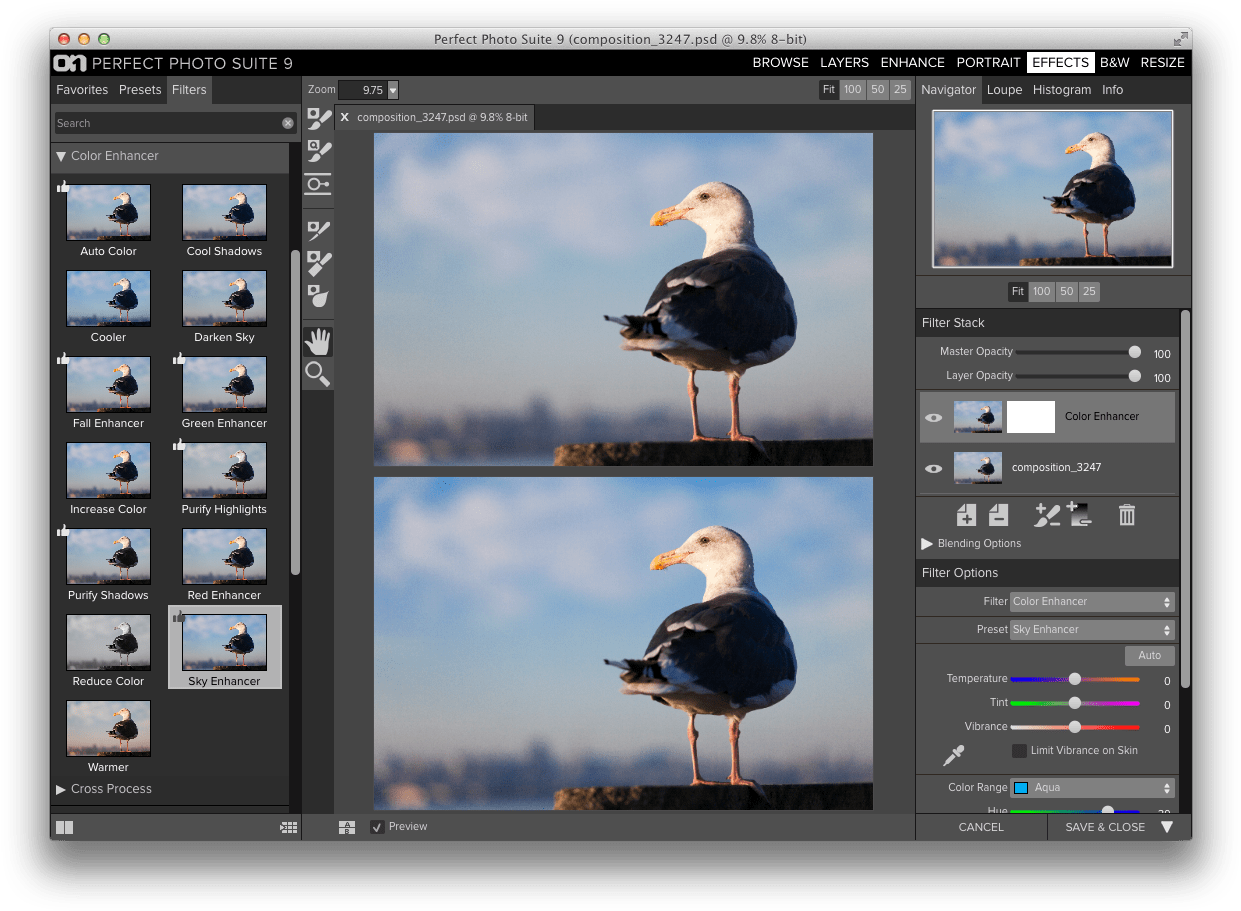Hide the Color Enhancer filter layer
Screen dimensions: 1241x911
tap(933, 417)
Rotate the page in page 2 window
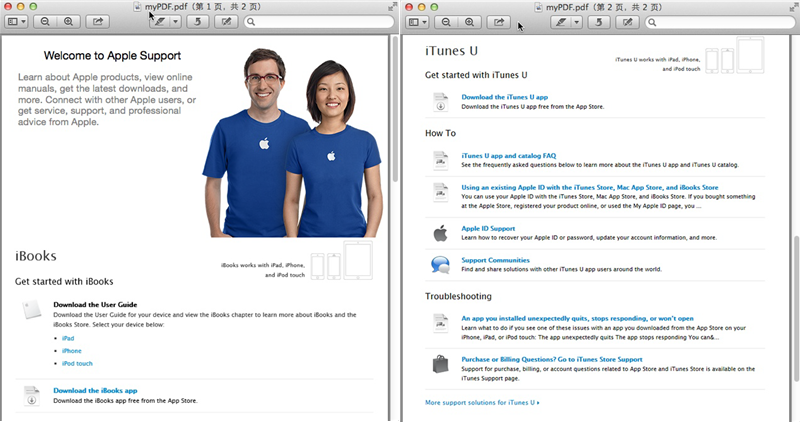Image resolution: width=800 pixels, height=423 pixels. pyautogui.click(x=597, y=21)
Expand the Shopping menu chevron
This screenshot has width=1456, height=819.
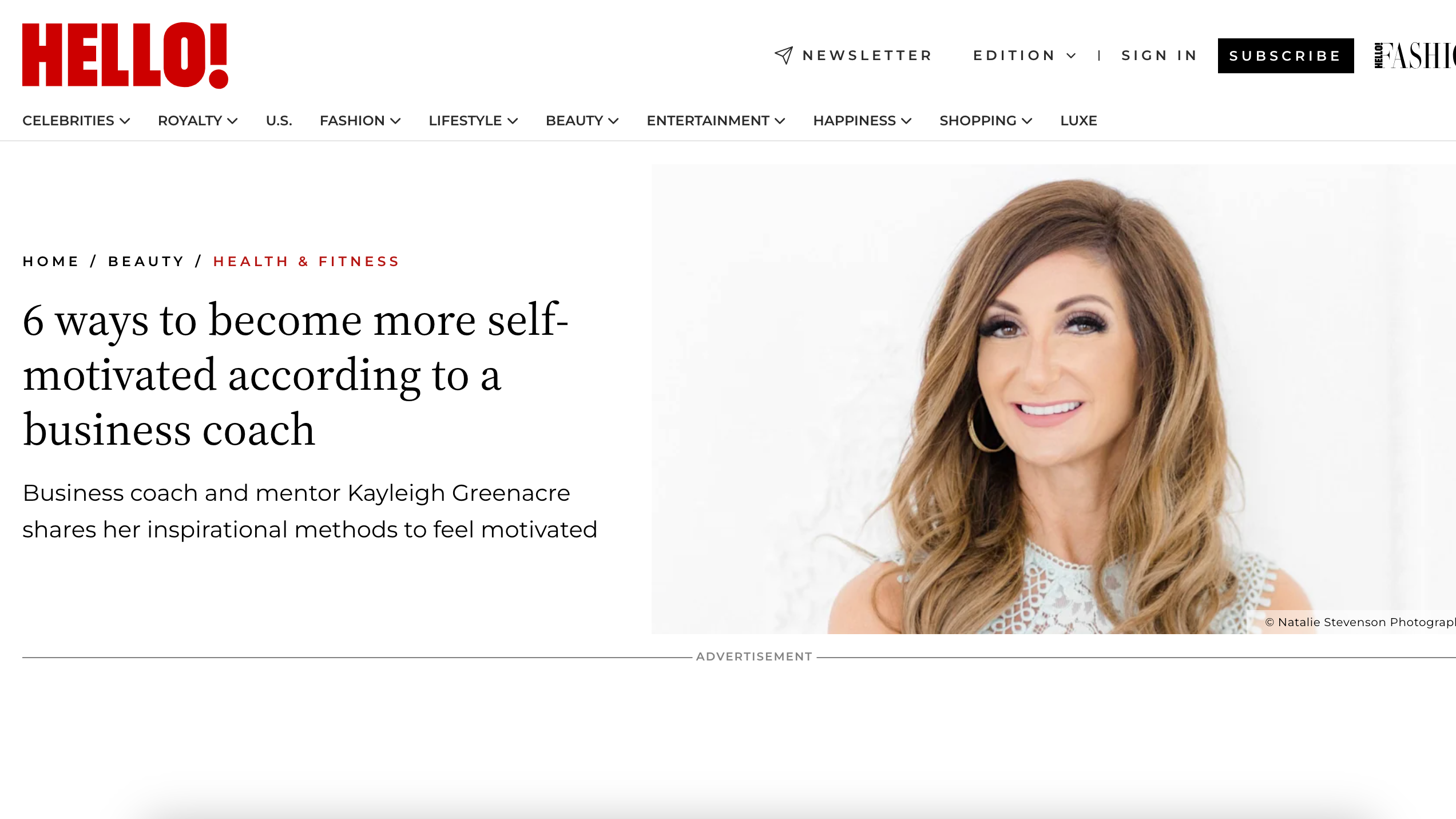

▶ [WHAT YOU HAVE TO DO]
Rewrite all of the records above, replacing "window" with "panel" and keeping everything else the same. Omit the pictures.

▶ [FULL SOLUTION]
Hide the Color Enhancer filter layer
Screen dimensions: 1241x911
tap(933, 417)
Rotate the page in page 2 panel
Image resolution: width=800 pixels, height=423 pixels. pyautogui.click(x=597, y=21)
Expand the Shopping menu chevron
This screenshot has width=1456, height=819.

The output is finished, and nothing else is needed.